Records supplied |
########################################
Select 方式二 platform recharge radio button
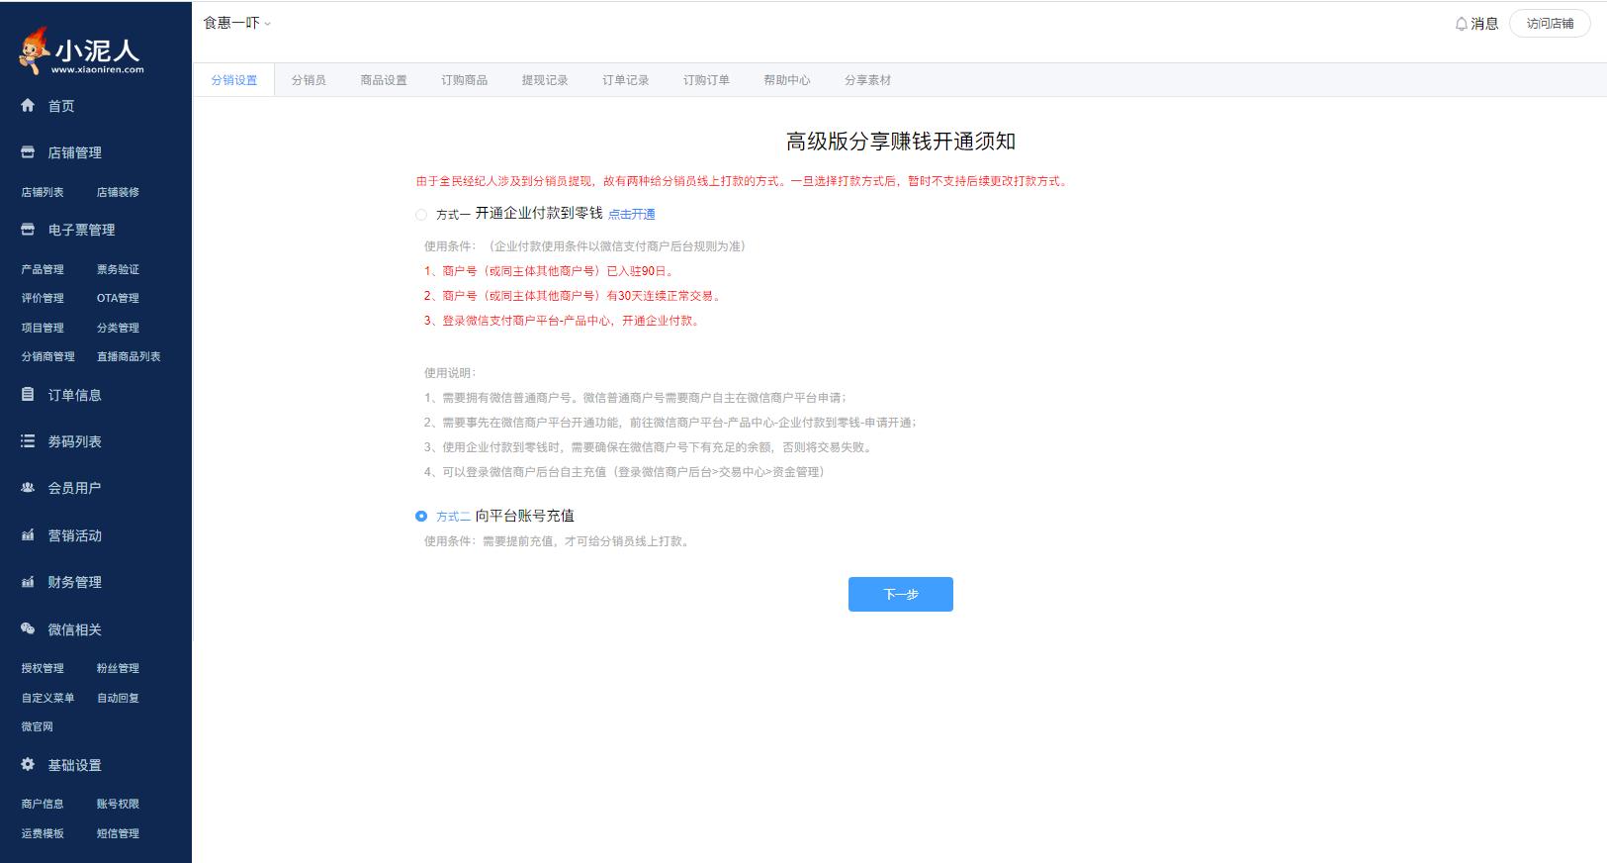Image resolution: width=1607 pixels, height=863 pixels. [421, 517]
########################################
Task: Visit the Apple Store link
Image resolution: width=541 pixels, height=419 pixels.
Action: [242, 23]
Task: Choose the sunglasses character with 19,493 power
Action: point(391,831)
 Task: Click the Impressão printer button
########################################
For the material above, reproduce exactly the lines from the line with "Image resolution: width=541" to the line with "Task: Click the Impressão printer button", inclusive, and exclude all others.

Image resolution: width=541 pixels, height=419 pixels.
Action: [242, 23]
Task: Choose the sunglasses character with 19,493 power
Action: point(391,831)
 Task: Click the Impressão printer button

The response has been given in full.